The integrated stress response (ISR) is one of the most important cytoprotective mechanisms and is integrated by phosphorylation of the [alpha] subunit of eukaryotic translation initiation factor 2 (eIF2[alpha]). Four eIF2[alpha] kinases, heme-regulated inhibitor (HRI), double-stranded RNA-dependent protein kinase (PKR), PKR-like endoplasmic reticulum kinase (PERK), and general control nonderepressible 2 (GCN2), are activated in response to several stress conditions. We previously reported that nanosecond pulsed electric fields (nsPEFs) are a potential therapeutic tool for ISR activation. In this study, we examined which eIF2[alpha] kinase is activated by nsPEF treatment.
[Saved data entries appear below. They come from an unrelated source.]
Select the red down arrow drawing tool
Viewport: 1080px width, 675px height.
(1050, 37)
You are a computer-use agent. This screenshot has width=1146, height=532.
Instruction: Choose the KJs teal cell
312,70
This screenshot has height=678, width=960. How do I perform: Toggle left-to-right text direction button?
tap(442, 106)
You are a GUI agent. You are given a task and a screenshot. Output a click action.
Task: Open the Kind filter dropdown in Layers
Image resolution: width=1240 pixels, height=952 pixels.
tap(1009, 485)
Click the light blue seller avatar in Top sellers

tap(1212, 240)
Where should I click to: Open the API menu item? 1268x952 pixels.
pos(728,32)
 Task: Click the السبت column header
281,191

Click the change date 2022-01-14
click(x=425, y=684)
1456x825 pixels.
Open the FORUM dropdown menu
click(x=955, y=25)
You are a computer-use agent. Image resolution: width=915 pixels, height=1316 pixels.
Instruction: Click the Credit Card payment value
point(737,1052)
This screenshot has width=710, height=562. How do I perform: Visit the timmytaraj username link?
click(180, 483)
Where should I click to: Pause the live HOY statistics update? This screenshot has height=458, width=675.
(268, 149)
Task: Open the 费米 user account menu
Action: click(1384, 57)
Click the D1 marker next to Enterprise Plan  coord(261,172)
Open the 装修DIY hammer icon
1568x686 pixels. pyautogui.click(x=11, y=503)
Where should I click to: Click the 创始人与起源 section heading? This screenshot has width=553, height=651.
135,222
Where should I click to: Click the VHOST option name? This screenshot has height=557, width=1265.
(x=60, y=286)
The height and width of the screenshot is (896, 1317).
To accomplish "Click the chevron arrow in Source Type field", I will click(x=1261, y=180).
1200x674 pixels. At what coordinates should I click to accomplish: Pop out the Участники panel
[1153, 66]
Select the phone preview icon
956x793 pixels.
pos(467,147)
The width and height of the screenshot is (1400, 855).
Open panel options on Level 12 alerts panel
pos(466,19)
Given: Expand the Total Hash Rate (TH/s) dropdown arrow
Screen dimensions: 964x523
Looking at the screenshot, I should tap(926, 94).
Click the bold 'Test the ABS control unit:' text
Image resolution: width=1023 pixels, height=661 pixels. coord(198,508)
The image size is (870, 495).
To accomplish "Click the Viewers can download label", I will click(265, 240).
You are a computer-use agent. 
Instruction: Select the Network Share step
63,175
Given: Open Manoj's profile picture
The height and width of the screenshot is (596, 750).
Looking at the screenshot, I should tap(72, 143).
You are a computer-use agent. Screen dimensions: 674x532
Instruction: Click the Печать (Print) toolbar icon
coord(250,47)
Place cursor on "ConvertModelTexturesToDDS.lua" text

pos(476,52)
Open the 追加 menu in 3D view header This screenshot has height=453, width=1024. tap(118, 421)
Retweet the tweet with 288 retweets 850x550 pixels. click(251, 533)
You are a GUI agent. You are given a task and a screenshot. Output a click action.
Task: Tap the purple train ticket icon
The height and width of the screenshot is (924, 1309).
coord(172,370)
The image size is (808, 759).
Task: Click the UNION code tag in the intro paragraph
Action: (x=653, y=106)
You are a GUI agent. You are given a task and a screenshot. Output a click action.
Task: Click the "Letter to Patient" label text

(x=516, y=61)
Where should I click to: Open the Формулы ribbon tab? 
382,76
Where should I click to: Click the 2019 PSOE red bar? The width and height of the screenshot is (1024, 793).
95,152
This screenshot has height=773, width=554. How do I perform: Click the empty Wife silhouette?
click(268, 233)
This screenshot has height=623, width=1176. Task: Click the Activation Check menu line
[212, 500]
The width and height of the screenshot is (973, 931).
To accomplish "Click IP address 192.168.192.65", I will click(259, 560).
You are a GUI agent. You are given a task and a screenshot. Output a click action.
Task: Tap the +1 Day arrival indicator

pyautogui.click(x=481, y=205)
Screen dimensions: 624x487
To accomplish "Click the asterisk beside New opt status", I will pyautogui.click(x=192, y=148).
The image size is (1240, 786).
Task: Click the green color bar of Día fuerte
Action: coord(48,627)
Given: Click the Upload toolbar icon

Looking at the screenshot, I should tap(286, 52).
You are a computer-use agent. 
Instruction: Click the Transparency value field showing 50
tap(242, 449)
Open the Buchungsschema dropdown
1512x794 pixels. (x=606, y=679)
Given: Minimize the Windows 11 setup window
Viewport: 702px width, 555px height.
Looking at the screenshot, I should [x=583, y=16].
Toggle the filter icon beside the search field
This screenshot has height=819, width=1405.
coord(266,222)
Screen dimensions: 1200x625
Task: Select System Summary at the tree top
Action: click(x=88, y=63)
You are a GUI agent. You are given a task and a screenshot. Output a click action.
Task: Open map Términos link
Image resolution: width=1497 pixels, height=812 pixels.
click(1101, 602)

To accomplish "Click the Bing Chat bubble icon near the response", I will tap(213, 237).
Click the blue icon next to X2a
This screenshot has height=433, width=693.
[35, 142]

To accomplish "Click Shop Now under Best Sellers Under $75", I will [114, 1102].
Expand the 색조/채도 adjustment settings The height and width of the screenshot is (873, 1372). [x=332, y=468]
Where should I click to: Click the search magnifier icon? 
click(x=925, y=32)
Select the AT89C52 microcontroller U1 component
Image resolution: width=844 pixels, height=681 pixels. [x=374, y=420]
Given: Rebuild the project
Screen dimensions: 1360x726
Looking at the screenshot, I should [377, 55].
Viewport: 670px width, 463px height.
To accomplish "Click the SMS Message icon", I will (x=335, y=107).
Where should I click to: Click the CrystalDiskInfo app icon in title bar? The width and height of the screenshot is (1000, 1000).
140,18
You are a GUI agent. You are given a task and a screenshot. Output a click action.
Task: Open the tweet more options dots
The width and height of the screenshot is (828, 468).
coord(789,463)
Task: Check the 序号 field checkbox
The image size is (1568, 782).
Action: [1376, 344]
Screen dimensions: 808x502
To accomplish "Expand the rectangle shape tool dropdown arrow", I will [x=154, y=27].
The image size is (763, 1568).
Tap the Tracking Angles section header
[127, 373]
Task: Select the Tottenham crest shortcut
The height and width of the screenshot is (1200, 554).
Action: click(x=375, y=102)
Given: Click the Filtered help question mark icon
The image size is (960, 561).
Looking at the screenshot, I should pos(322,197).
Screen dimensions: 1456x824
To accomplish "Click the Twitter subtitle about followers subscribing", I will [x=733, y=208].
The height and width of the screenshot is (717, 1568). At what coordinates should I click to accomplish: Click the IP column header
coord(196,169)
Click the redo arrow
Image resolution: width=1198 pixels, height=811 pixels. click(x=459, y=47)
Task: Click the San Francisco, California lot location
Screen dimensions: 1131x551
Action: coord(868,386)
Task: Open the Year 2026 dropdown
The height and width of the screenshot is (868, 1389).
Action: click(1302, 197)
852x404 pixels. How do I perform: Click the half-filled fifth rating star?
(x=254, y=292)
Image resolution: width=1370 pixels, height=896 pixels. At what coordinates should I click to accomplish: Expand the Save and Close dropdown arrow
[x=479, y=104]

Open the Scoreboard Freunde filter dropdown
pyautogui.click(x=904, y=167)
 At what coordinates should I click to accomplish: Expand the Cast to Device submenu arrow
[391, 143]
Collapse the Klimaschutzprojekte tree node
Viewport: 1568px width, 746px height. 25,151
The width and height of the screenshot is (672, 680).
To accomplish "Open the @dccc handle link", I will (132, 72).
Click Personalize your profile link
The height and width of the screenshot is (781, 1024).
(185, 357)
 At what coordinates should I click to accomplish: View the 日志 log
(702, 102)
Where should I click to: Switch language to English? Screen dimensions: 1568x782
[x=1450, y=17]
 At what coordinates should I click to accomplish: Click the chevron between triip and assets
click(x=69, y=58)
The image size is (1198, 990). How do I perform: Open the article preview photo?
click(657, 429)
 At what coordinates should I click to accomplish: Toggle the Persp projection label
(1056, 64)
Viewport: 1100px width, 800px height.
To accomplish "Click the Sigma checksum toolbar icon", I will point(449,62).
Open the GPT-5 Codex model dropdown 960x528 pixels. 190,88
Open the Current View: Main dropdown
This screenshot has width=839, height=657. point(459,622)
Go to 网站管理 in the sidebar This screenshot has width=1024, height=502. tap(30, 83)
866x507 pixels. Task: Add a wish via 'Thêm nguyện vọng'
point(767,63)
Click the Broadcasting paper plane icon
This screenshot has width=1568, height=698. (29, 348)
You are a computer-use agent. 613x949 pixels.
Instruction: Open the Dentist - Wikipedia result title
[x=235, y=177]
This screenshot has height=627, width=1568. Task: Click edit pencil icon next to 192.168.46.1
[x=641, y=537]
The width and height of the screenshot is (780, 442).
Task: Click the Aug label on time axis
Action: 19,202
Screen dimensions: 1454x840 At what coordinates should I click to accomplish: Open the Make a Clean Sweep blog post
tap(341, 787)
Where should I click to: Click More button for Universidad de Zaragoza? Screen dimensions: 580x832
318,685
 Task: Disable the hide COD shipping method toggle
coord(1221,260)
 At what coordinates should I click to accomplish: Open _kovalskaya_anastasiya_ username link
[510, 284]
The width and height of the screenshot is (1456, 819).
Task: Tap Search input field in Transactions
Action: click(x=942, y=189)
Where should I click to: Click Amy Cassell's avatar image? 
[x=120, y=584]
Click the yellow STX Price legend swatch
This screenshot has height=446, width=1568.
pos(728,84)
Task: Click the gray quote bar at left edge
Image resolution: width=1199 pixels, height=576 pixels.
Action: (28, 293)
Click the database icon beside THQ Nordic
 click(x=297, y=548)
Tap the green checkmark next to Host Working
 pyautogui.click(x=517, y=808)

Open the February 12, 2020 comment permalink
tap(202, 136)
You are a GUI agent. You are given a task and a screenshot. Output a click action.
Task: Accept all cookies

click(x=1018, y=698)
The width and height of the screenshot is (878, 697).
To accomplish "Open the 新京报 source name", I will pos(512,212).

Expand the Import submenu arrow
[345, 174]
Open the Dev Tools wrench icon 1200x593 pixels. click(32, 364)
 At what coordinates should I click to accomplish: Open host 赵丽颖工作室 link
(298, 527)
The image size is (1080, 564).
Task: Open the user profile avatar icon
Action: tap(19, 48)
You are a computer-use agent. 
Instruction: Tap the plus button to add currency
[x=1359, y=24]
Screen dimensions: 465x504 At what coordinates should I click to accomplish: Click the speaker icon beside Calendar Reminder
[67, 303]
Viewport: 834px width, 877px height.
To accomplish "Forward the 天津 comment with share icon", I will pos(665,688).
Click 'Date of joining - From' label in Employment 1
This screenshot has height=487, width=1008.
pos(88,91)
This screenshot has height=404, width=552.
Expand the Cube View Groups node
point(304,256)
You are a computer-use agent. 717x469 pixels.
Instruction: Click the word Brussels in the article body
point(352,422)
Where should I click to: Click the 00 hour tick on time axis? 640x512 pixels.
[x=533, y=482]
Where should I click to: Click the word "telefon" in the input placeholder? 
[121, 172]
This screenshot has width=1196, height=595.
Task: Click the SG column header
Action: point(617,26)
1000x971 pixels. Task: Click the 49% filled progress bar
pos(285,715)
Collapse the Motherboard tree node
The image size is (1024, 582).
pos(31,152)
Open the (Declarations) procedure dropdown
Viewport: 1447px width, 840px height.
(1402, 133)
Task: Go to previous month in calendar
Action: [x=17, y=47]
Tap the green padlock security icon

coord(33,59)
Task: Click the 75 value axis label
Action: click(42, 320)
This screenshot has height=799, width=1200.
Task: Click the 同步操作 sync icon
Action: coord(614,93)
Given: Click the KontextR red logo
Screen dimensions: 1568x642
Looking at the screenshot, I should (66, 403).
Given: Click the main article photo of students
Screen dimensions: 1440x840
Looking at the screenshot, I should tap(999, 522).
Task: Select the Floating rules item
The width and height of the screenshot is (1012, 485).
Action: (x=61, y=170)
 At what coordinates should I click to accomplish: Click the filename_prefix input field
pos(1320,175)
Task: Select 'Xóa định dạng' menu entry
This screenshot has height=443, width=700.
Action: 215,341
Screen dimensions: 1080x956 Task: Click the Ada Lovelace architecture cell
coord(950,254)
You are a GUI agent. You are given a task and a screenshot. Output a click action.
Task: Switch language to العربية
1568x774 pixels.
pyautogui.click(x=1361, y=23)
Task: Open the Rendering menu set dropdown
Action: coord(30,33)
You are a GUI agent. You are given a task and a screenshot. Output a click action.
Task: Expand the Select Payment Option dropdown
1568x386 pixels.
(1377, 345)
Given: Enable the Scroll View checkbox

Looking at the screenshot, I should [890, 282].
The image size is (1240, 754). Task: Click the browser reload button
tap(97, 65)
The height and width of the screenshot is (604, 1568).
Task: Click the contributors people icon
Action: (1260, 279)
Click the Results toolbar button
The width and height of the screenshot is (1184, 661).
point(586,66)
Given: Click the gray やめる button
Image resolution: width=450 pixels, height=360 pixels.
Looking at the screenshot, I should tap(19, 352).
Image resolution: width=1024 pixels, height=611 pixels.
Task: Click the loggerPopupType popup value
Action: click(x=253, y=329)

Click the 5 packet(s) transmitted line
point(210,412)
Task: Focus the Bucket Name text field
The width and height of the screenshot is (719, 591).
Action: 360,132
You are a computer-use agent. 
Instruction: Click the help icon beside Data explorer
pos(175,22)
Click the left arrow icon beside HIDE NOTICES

To assess the responsible eIF2[alpha] kinase, we used previously established eIF2[alpha] kinase quadruple knockout (4KO) and single eIF2[alpha] kinase-rescued 4KO mouse embryonic fibroblast (MEF) cells. nsPEFs 70 ns in duration with 30 kV/cm electric fields caused eIF2[alpha] phosphorylation in wild-type (WT) MEF cells. On the other hand, nsPEF-induced eIF2[alpha] phosphorylation was completely abolished in 4KO MEF cells and was recovered by HRI overexpression. CM-H.sub.2 DCFDA staining showed that nsPEFs generated reactive oxygen species (ROS), which activated HRI. nsPEF-induced eIF2[alpha] phosphorylation was blocked by treatment with the ROS scavenger N-acetyl-L-cysteine (NAC). Our results indicate that the eIF2[alpha] kinase HRI is responsible for nsPEF-induced ISR activation and is activated by nsPEF-generated ROS.